Eu estava na rodoviária. Peguei a minha passagem e subi no ônibus. Eu estava cansado, mas teria mais uma rotina a cumprir a noite. Ao me sentar, deparo me com uma mãe e seu filho. Como amo crianças, eu dei apenas um simples sorriso. Ele ficou um tanto interrogado e me devolveu o sorriso. Em seguida, ele pergunta a mãe: "é piá ou menina?".
Tal pergunta me chamou a atenção. Por mais que minha essência entregue a minha alma, vim de uma criança, que geralmente negamos as falas com "é apenas uma criança", me fez refletir sobre a percepção da criança ao conhecer o mundo. Talvez, eles sabiam lidar melhor com as coisas do que nós mesmos, já somos corrompidos.
A mãe, assustada, disse que eu iria ficar com raiva. Eu dei uma risada de felicidade. Sinto-me feliz que alguém me olhe além do corpo. A minha vontade era de responder: "sou o que tu quiseres". Porém, sabendo que o nível de abstração de uma criança está em processo e não conhecendo a mãe, disse que era piá. Mesmo assim, ele não se conformou e ficou a viagem inteira fazendo a mesma pergunta e eu, rindo.

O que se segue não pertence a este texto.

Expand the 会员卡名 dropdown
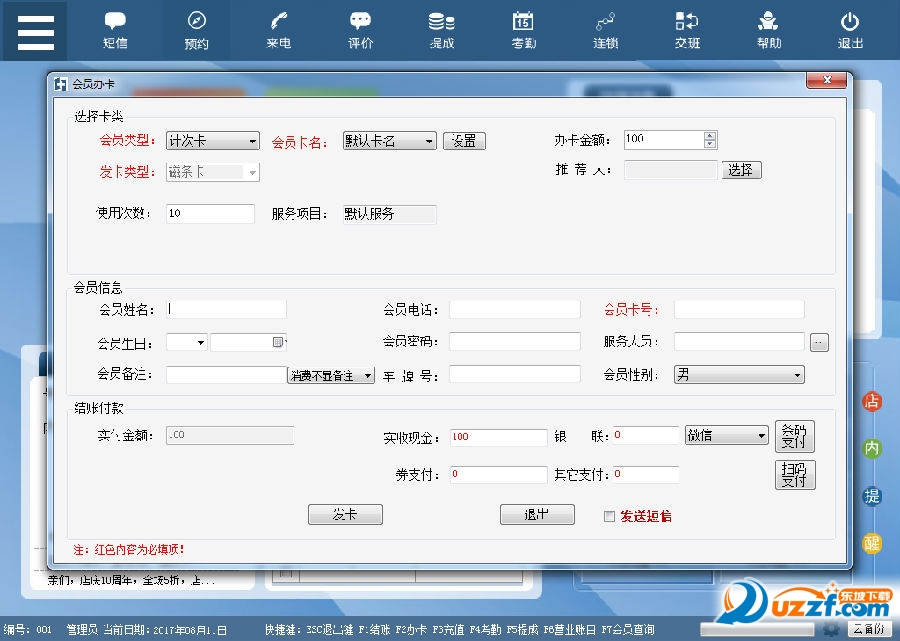 [429, 142]
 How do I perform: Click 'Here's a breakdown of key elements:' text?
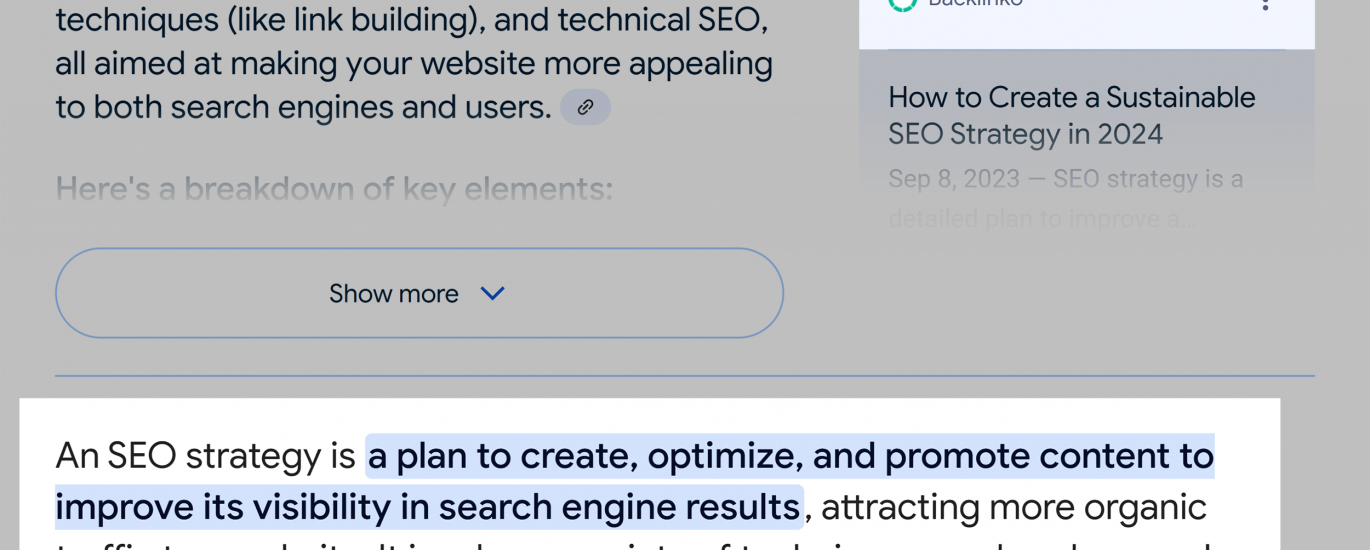tap(334, 188)
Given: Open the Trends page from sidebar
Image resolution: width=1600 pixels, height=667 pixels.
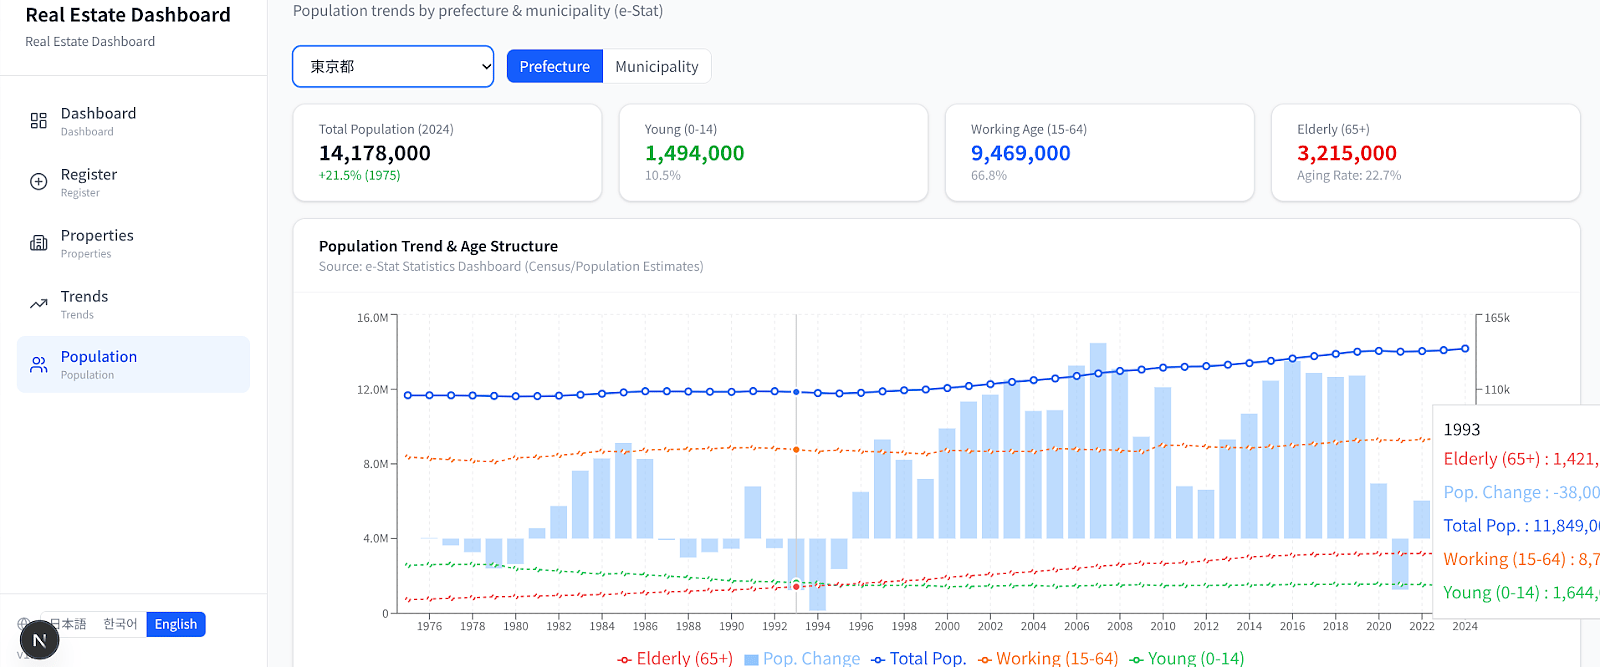Looking at the screenshot, I should (x=84, y=297).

Quando ele chegou no destino final, me despedi com mesmo sorriso que dei assim que entrei. A intriga da criança foi a minha alegria. Voltei acreditando mais que não devo ter vergonha das minha essências. Posso ser quem quiser, pois sei que estou além das tarjas e rótulos. Sou humano e atravesso os mundos. À vida, eu digo: "sou quem quiser; usem o artigo que quiserem em mim: o ou a, mas nunca usem um ou uma, pois eu sou única ou único. Me amo por isso".